Figure 2 Equilibrium output and asset prices with optimal monetary policy

Figure 2 illustrates these results using a particular parameterisation of the model. The thin dotted lines in the top panel show the path of potential output, which starts low and is expected to recover. In this simulation, potential output recovers at time t=2. The solid blue lines show the paths of actual output and asset prices (in deviations from their potential levels in recovery). The equilibrium features preemptive overshooting: the central bank sets relatively high asset prices, which induces output in the recession to exceed its potential. This ensures the economy enters the recovery with a smaller output gap. After transition to recovery, asset prices increase even more, which helps to close the output gap. For comparison, the figure also illustrates what happens when the central bank does not overshoot asset prices (dashed-red lines), setting them equal to the level consistent with potential output in each corresponding state. In this case, output does not start to recover until productivity actually recovers. As a result, the economy enters the recovery with a greater aggregate demand gap and closes this gap more slowly.

To be clear, we are not arguing that this overshooting asset pricing policy and the inequalities that it creates are the best overall response to the a COVID-19 shock. Instead, we are arguing that it is the best a central bank can do, given a fiscal policy path (our model does not feature fiscal policy). Moreover, by speeding up the recovery of output, the gaps in Figure 1 arguably help most people – including individuals that do not invest in the stock market. Conversely, a counterfactual in which the monetary policy reduces asset prices to line up with the low levels of economic activity (e.g. by reversing the LSAPs or raising the interest rate) would slow down the recovery and hurt most people.

### Task goal
Carry on the passage about central banks overshooting asset prices during a recovery, starting after its final sentence.

### Information supplied
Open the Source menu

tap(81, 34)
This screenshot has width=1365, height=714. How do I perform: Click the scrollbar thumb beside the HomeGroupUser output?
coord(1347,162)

### Your response
Finally, while we have demonstrated that the broad features of asset markets during the COVID-19 episode are consistent with a well-managed monetary policy framework, we do not wish to imply that there are no anomalies or pockets of irrational exuberance in some markets. Having said this, the logic of the model suggests that experiencing an episode of irrational exuberance during a deep recession with a difficult recovery ahead has a positive dimension, since it reduces the burden on the central bank to engineer an overshooting.

References

Caballero, R J and A Simsek (2020a), “A risk-centric model of demand recessions and speculation”, Quarterly Journal of Economics 135(3).

Caballero, R J and A Simsek (2020b), “Asset prices and aggregate demand in a “Covid-19” shock: A model of endogenous risk intolerance and LSAPs”, NBER working paper No. 27044.

Caballero, R J and A Simsek (2020c), “Monetary policy and asset price overshooting: A rationale for the Wall/Main street disconnect”, NBER working paper No. 27712.

Carroll, C D, M Otsuka and J Slacalek (2011), “How large are housing and financial wealth effects? A new approach”, Journal of Money, Credit and Banking 43(1).

Chodorow-Reich, G, P Nenov and A Simsek (2020), “Stock Market Wealth and the Real Economy: A Local Labor Market Approach”, NBER working paper No. 25959. 

Igan, D, D Kirti and S Martines-Peria (2020), “The Disconnect between Financial Markets and the Real Economy”, IMF Special Note Series on Covid-19.

Powell, J H (2020), “New Economic Challenges and the Fed’s Monetary Policy Review”, speech delivered at “Navigating the Decade Ahead: Implications for Monetary Policy,” a symposium sponsored by the Federal Reserve Bank of Kansas City, Jackson Hole, August.